Daniel lay beside her, fast asleep, one arm stretched toward her side of the bed, his face unguarded in a way she rarely saw. The steady rise and fall of his chest was real. Solid.
So was the weight in her chest.
The truth came rushing back without mercy, seeping into her thoughts like poison into water. Every word Daniel had spoken replayed itself, sharper now, heavier.
’Hugo Bennett is the reason why my parents died. He and his daughter destroyed my family.’
Daniel’s words reverberated through Anna’s mind, echoing again and again no matter how hard she tried to quiet them. There was no escaping the sound of his voice when he had said it—low, fractured, stripped of its usual control. Not angry in the way rage explodes, but broken in the way it corrodes.
She had never imagined Daniel opening up like that.

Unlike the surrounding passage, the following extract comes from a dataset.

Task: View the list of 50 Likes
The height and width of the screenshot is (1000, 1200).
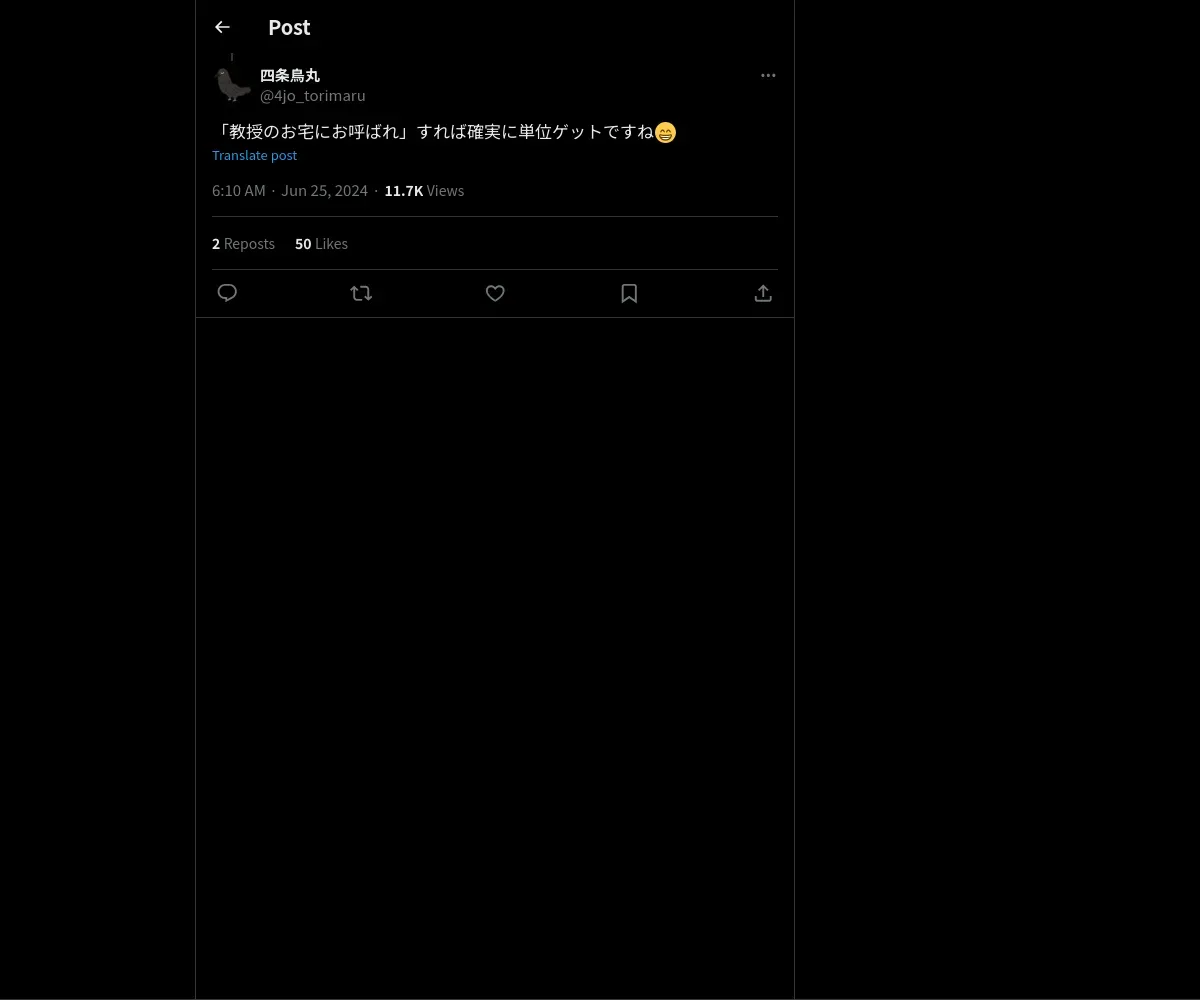Action: (x=321, y=243)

He was always composed, always teasing, always a step ahead of everyone else. A man who wrapped pain in sarcasm and buried truths beneath confidence. Seeing him unravel, even briefly, had shaken her far more than the revelation itself.
Now she understood Kathrine’s warning glances, the hesitation in her voice whenever Daniel’s name came up. She understood why his hatred burned so fiercely, why destruction seemed less like a choice and more like an inevitability.
This wasn’t vengeance born overnight.
This was a wound that had never been allowed to heal.